About this task. Lines of the data that contain the word "will" are the ones to copy.

Available data.
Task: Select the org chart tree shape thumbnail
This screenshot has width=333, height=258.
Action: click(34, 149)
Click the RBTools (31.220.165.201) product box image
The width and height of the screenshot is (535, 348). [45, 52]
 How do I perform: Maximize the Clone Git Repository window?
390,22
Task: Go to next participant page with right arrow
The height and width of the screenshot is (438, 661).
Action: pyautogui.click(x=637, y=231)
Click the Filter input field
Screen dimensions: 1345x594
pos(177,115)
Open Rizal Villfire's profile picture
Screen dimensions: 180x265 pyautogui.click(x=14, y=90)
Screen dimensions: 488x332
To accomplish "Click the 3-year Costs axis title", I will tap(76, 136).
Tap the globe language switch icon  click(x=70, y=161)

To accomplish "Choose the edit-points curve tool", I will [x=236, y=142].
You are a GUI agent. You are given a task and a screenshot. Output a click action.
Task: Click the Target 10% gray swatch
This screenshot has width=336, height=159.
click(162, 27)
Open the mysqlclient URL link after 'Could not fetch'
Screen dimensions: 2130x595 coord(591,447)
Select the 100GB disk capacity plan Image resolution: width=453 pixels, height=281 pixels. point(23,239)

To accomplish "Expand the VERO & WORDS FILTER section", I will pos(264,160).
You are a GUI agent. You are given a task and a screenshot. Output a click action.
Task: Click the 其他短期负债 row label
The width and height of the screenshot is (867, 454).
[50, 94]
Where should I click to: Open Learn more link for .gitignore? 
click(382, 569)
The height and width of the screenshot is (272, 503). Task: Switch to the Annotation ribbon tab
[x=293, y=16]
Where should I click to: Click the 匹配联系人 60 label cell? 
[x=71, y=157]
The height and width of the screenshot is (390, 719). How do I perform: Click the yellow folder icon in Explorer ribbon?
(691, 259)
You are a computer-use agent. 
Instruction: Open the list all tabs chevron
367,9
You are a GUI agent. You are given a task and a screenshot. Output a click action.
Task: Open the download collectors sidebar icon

Answer to this problem.
To accomplish "Click the 3-year Costs axis title", I will tap(76, 136).
To accomplish "Choose the edit-points curve tool", I will [x=236, y=142].
To accomplish "Expand the VERO & WORDS FILTER section", I will pos(264,160).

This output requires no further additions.